* Set task 1
Return the passage on the FDA's CBD report from "Nearly five months" up to and including "concerning cannabidiol (CBD).", copied word for word.

* Reading passage
After months of waiting, the U.S. Food and Drug Administration released a report on CBD regulations without really saying much that isn’t already known. These are four of the main takeaways from the report.

Nearly five months after expected, the U.S. Food and Drug Administration has released information on the progress the agency has made concerning cannabidiol (CBD).

On March 5, Food and Drug Administration Commissioner Stephen M. Hahn announced the agency was providing updates on developing CBD regulations, “including several new steps in areas of education, research and enforcement with the ultimate goal of continuing to protect the public health and working to provide market clarity.”

While the new report offers some insight into the FDA process, it left the public and the industry guessing. Here are the four main takeaways from the new FDA report on CBD.

FDA Hasn’t Made Any Decisions Yet

If you were hoping for clear rulemaking for CBD, you’ll have to wait a bit longer. FDA has yet to make final decisions on the rules and regulations of the hemp CBD industry. The agency announced it is still actively reviewing pathways for CBD marketing and developing guidelines.

* Records for this task

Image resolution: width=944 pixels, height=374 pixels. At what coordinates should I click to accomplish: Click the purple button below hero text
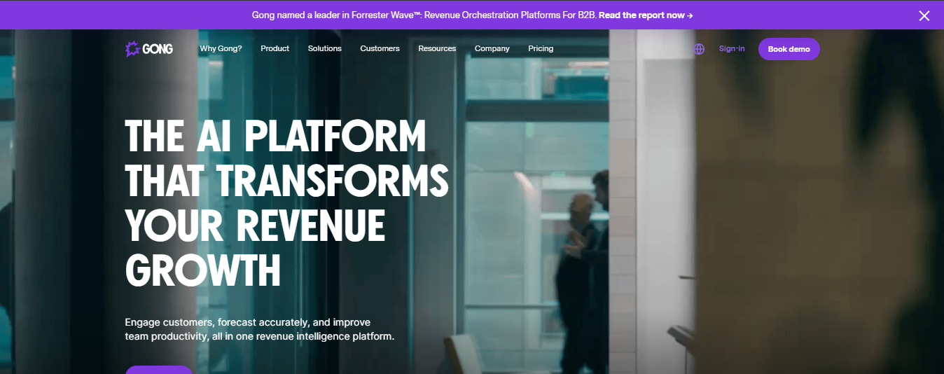point(158,369)
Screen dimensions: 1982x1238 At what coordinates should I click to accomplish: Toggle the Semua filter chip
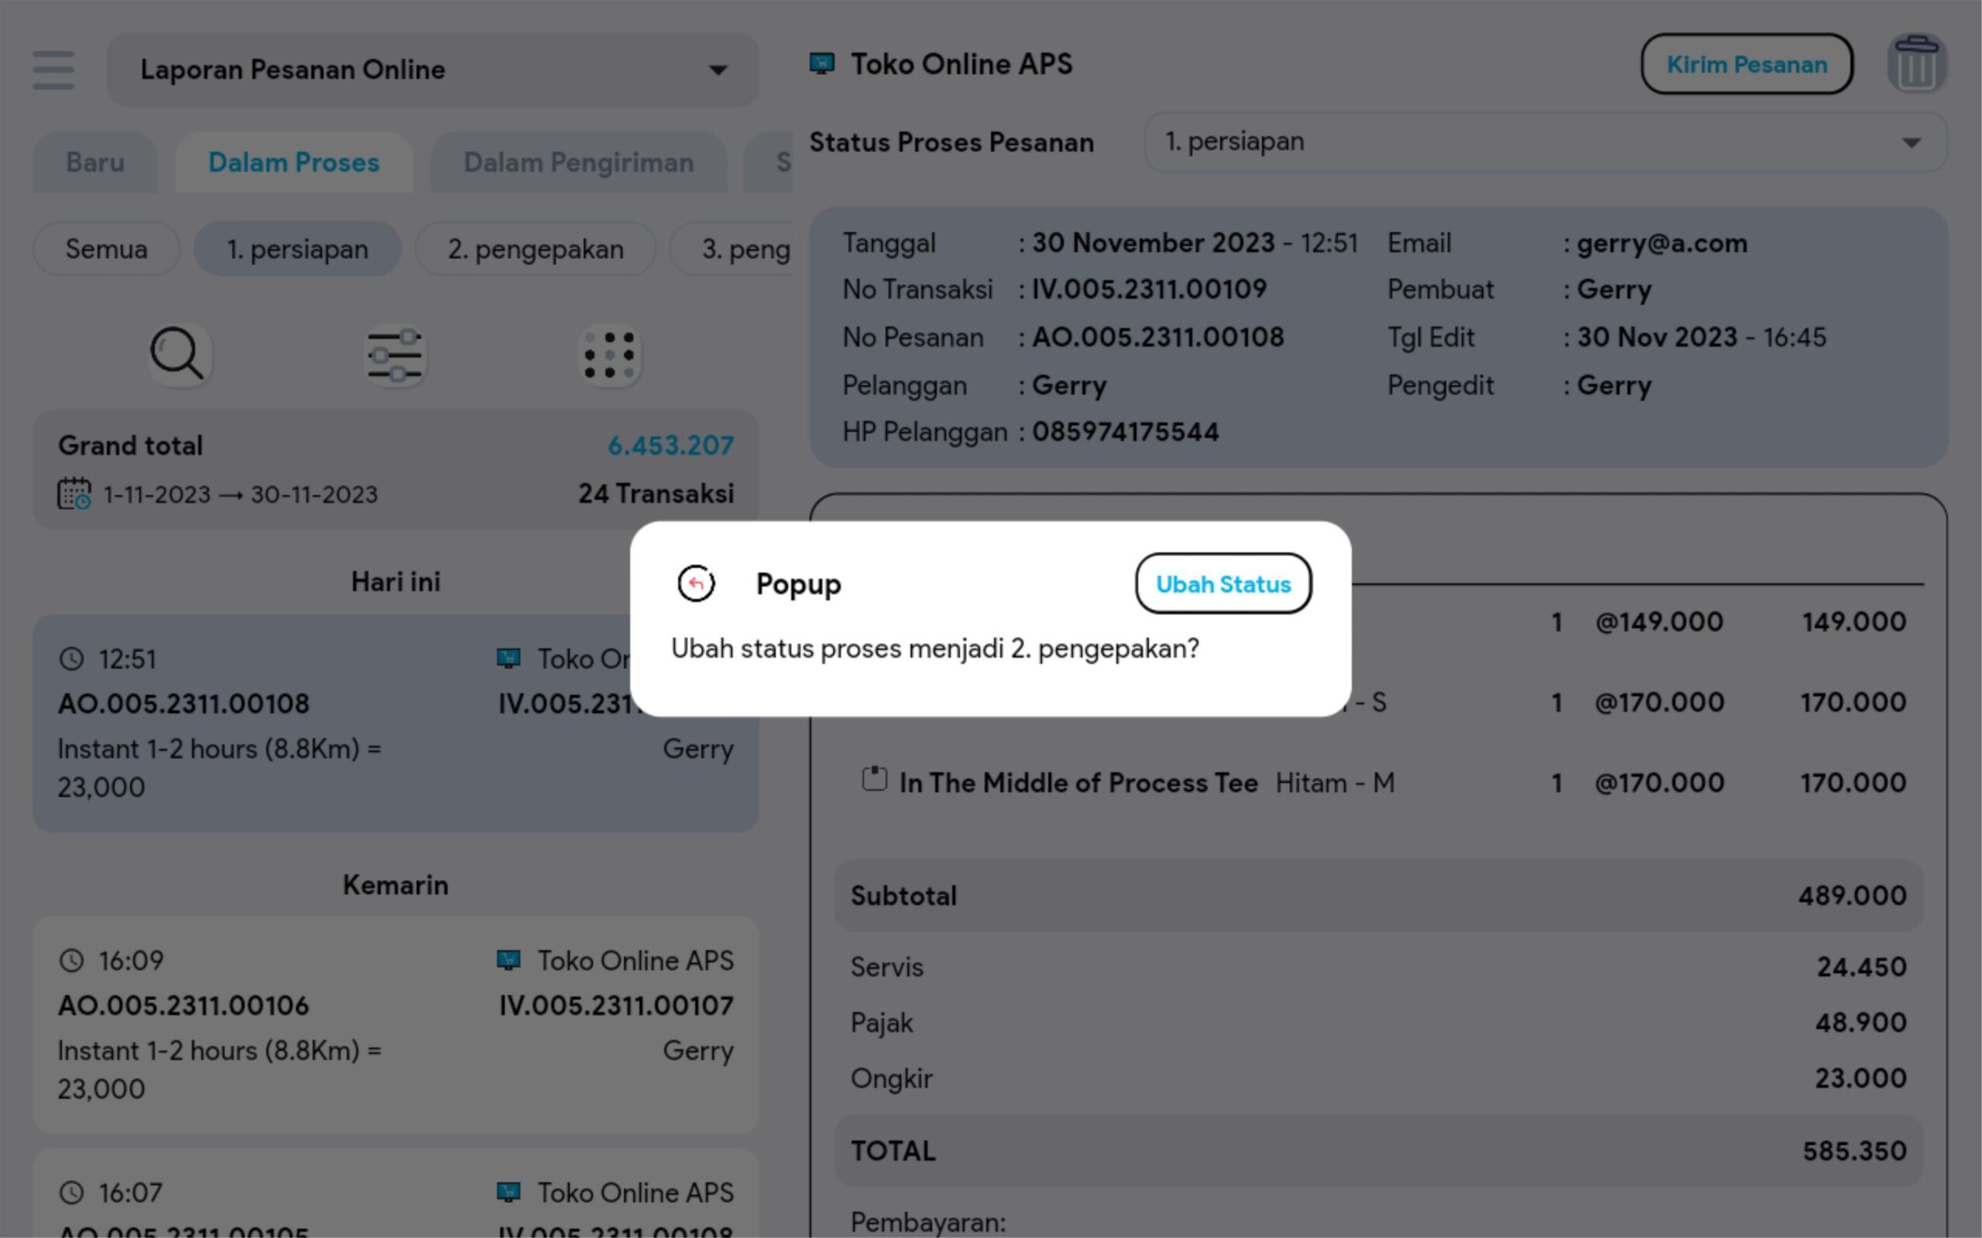(x=106, y=249)
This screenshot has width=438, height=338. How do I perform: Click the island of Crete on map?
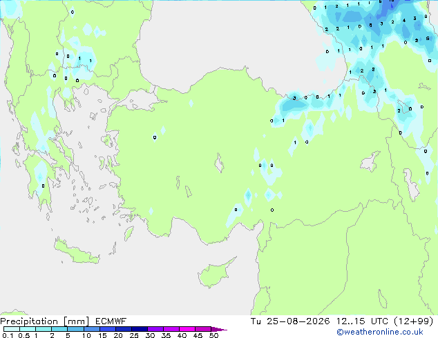[77, 250]
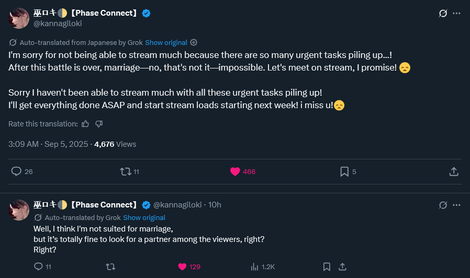Repost the main tweet with 11 reposts
This screenshot has width=470, height=278.
tap(126, 171)
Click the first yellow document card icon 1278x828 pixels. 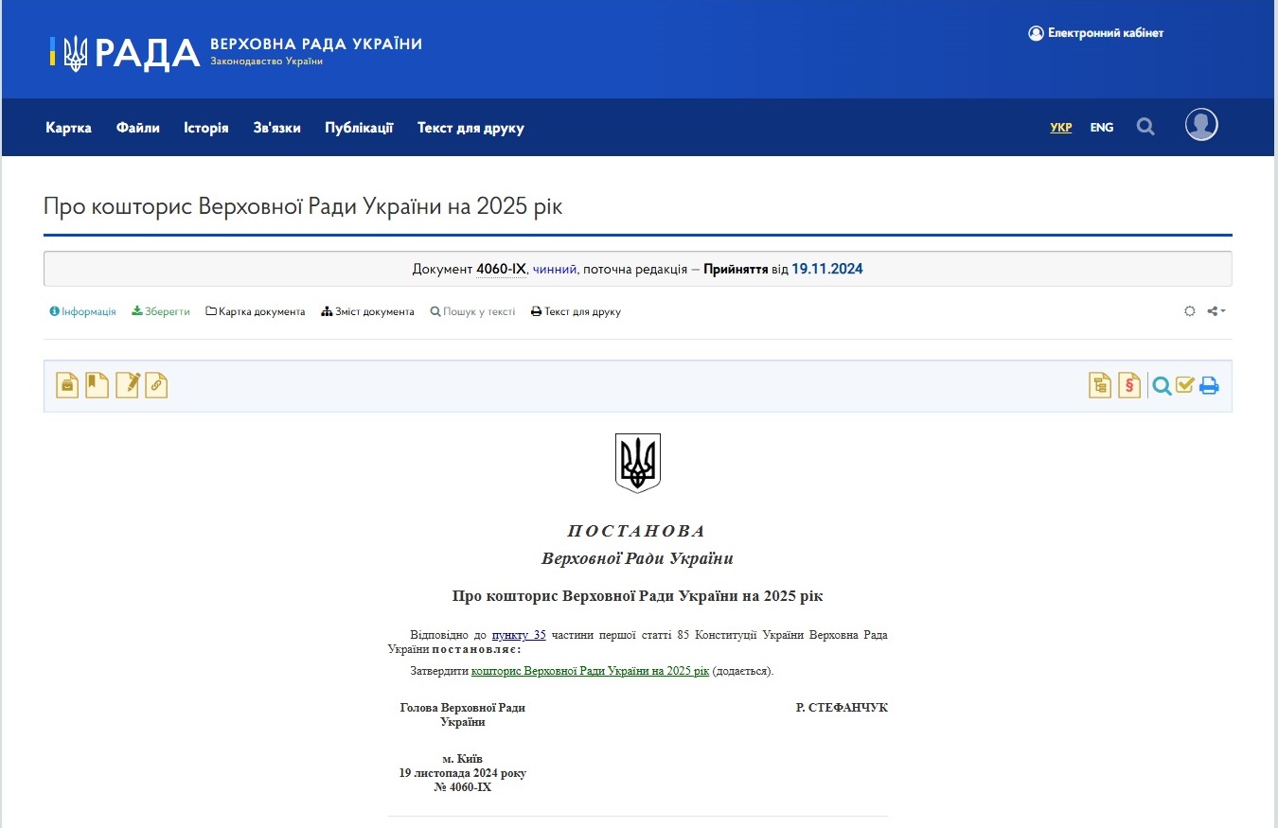coord(67,385)
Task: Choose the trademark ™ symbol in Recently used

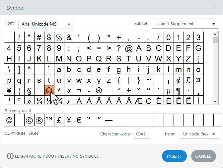Action: (x=49, y=121)

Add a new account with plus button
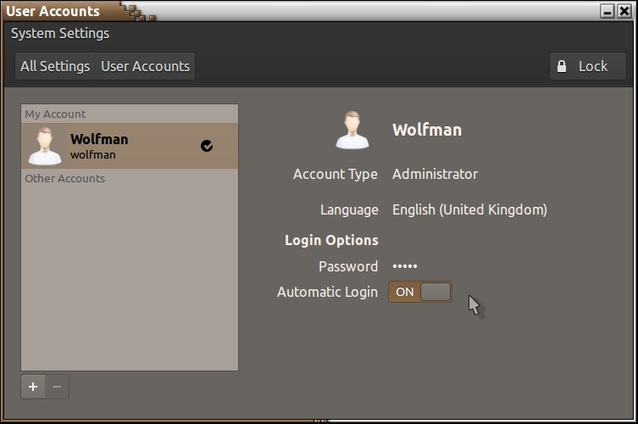pos(33,387)

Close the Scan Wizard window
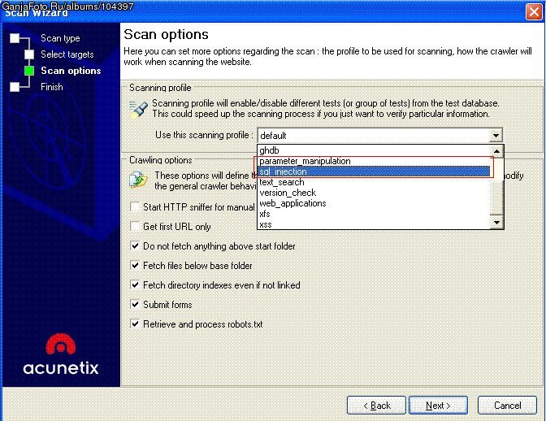coord(532,11)
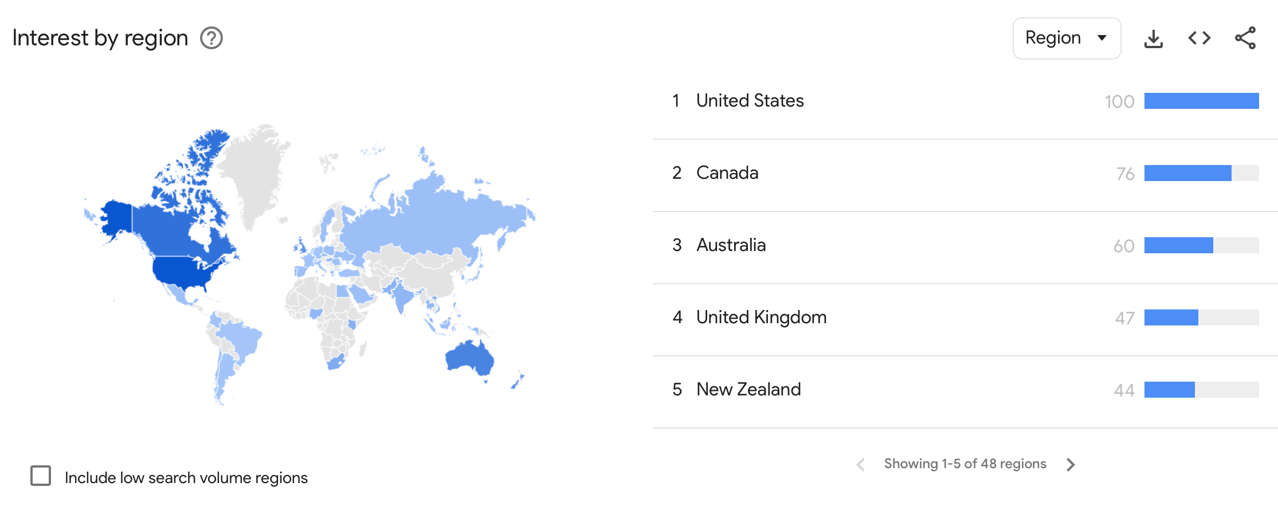Open Australia from the region list
The width and height of the screenshot is (1278, 510).
(x=731, y=245)
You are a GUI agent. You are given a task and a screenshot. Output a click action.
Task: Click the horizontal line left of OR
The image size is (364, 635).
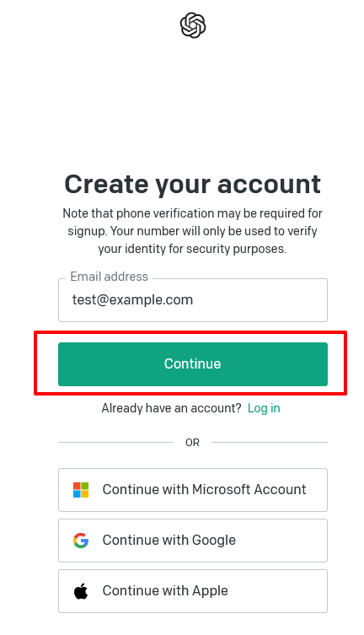115,442
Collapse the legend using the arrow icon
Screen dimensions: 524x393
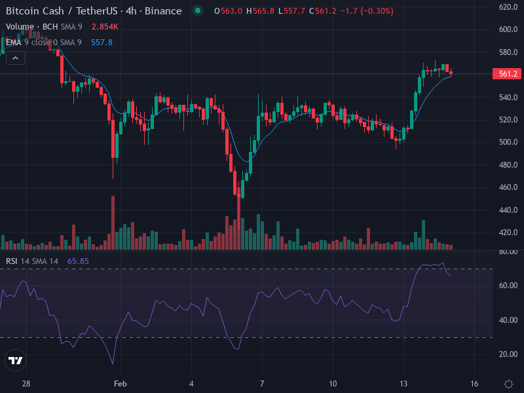pos(14,58)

* Set task 2
In the listing, from the line with "Collapse the legend using the arrow icon" through the end of the listing, switch "legend" to "panel" and keep everything else the same. Give only those lines, and leave out the pictures.

* Full solution 1
Nearly five months after expected, the U.S. Food and Drug Administration has released information on the progress the agency has made concerning cannabidiol (CBD).

* Full solution 2
Collapse the panel using the arrow icon
Screen dimensions: 524x393
pos(14,58)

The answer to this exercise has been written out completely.